Lamb Haleem Ingredients;
Lamb : 2 kgs (boneless)
Oil: 1/2 cup
Ginger garlic paste: 4 tbsp
Cracked /whole wheat: 150 g
Barley: 50 g
Channa daal: 50 g
Urad lentil: 30 g
Red split lentils: 30 g
Moong lentil: 30 g
Rice: 30 g
Water: 2 litres
Turmeric: 1/2 tsp
Salt: 1 tsp
Chilli powder: 1 & 1/2 tsp
Crushed chillies: 1 tbsp
Cumin powder: 2 tsp
Coriander powder: 2 tsp
Garam masala: 1 tsp
WHOLE SPICES:
Cumin seeds: 1 tbsp
Bay leaves: 3/4
Cloves: 1 tsp
Black cardamom: 3
Black pepper : 1 tsp
(Grind finely all whole spices)
Tarka;
Oil: 3 cups
Onions: 5 medium sliced
.
Garnish for haleem:
Corriander
Fried onions
Ginger julienne cut
Lemon slices
Chaat masala
METHOD;
In a bowl, add wheat, barely, rice, channa daal, urad daal, red split lentils, moong daal, pour water, rinse throughly and soak overnight.
In a pot , add oil. Add ginger garlic paste and fry for few seconds. Add boneless meat and cook until colour changes. Add salt, chilli powder, turmeric, crushed chillies, coriander powder, cumin powder. Give it a good mix. Pour water to tender the meat and for the broth. Give it a mix, cover and let it cook for 50-60 minutes on low medium heat until tender. Once meat is tender, take it out and mash it coarsely.
Add the washed grains to a same broth over medium heat, pour water if required. Stir , Bring to boil , cover and cook on low heat. Stir occasionally. Once all grains are tender and grind coarsely .

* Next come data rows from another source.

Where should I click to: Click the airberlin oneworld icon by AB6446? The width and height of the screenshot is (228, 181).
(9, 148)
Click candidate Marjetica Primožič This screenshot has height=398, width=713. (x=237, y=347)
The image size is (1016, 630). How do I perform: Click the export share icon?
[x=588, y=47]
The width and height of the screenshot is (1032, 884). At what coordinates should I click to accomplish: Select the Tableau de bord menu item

Grind finely cumin seeds, black pepper, cloves, black cardamoms, & bay leaves.
Add cooked meat and garam masala. Pour water if required. Give it a good mix and let it cook until combined together for couple of minutes. Use hand blender or wooden spoon and blend the meat and grains until desired consistency. And let it cook on low heat until desired thickness.
Serve with lemon wedges, fried onions, chopped coriander, green chilli, & julienne cut ginger . And Enjoy with rice or Naan.